Le titre III concerne la justice commerciale et les juges non professionnels.
L’article 6 prévoit la possibilité, à titre expérimental, d’inclure dans la formation de jugement du tribunal des activités économiques un magistrat du siège en qualité d’assesseur, qui serait désigné par ordonnance du président du tribunal judiciaire.
Ce recours au principe de l’échevinage dans le tribunal des activités économiques est particulièrement mal perçu par les juges consulaires, qui y voient un signe de défiance, alors que les tribunaux de commerce ont su s’organiser pour rendre une justice dont la qualité n’est pas contestée.
Le risque est grand, si cette disposition est maintenue, de provoquer une vague de démissions chez les magistrats consulaires alors que les tribunaux de commerce manquent aujourd’hui de juges.
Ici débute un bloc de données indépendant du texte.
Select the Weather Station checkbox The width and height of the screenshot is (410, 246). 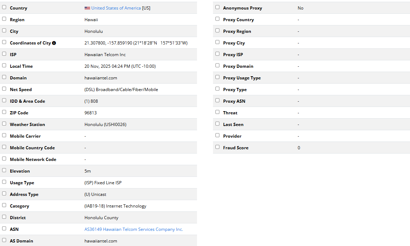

La commission des lois du Sénat l’a bien compris : elle a purement et simplement supprimé cette modification de la composition du tribunal des activités économiques.
L’article 7 permet de déroger au principe de gratuité de la justice en instaurant une cotisation financière des entreprises, à la charge du demandeur devant le tribunal des activités économiques.
Cet article, qui prévoit une mesure expérimentale dans certains tribunaux seulement, va créer une inégalité territoriale et ainsi entraîner, selon moi, une rupture d’égalité entre les justiciables. Il est également susceptible de porter atteinte à l’accès au droit pour les demandeurs de bonne foi qui devront, pour obtenir un titre de créance, payer non seulement cette contribution, mais aussi un avocat.
Surtout, le fait de créer cette contribution constitue une première atteinte, notable, au principe de la gratuité de la justice, qui est la règle dans notre pays. Cette mesure n’est donc pas souhaitable.
En résumé, la densité des observations qui sont faites à l’occasion de cette discussion générale montre, s’il en est encore besoin, l’importance et la complexité des deux textes concernés, tant sur la forme que sur le fond.
Ce texte doit donc être modifié par notre assemblée, en ayant le souci non seulement d’améliorer notre système judiciaire, mais aussi de garantir les droits et les libertés de nos concitoyens. C’est à ces conditions que je le voterai.